Hak atas foto Facebook Aina Gamzatova
Image caption Gamzatova bertemu dengan para pendukungnya di ibu kota Dagestan Sabtu (30/12) lalu.

Putin sendiri popular di mata banyak warga Rusia yang menganggapnya sebagai pemimpin yang kuat dan memulihkan posisi Rusia di mata dunia dengan turun tangan dalam perang di Suriah serta aneksasi Krimea dari Ukraina.

Tetapi pengkiritiknya menuduh Putin memfasilitasi korupsi dan secara ilegal mencaplok Krimea, yang menimbulkan kecaman internasional.

Suaminya Akhmad Abdulaev, adalah mufti Dagestan, sementara suami pertamanya Said Muhammad Abubakarov meninggal dalam ledakan bom mobil pada 1998. Pembunuhnya tak pernah ditemukan namun ia secara umum mengecam "Wahabi", istilah yang sering dia gunakan untuk menggambarkan para petempur yang banyak berasal dari Arab dan ia katakan akan ia hadapi dengan tegas.

"Mereka haus darah", katanya dalam berbagai buku dan pernyataan, walaupun ia sering mendapat ancaman mati.

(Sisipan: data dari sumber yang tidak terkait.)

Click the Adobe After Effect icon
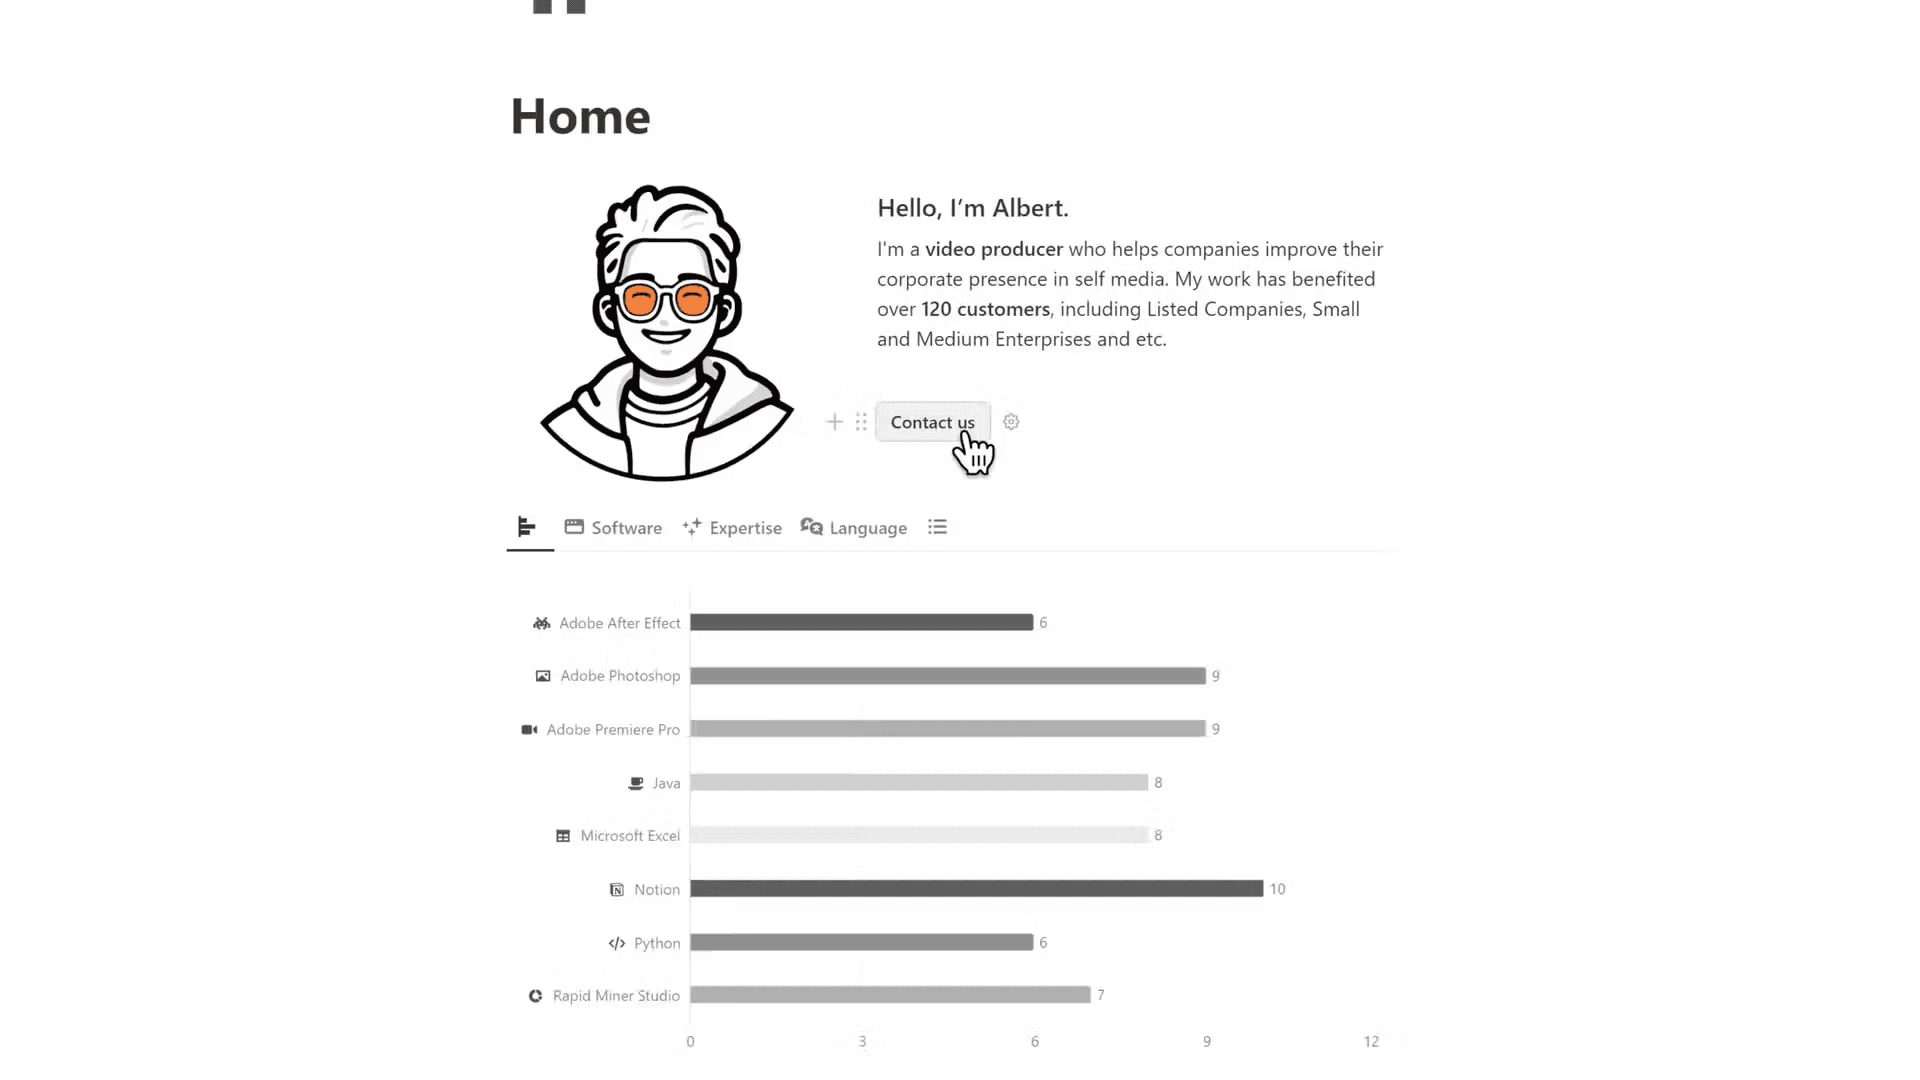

Bangkitnya kelompok bersenjata di Rusia dimulai pada awal 1990 saat ratusan petempur bergabung dengan separatis di Chechnya.

Sejak 2013, para petempur dari Kaukasus Utara banyak yang mengikuti kelompok yang menyebut diri Negara Islam atau ISIS di Suriah dan Irak.

Gamzatova mengatakan masalahnya masih jauh dari selesai walaupun pemerintah-pemerintah daerah mulai melakukan dialog dengan para petempur.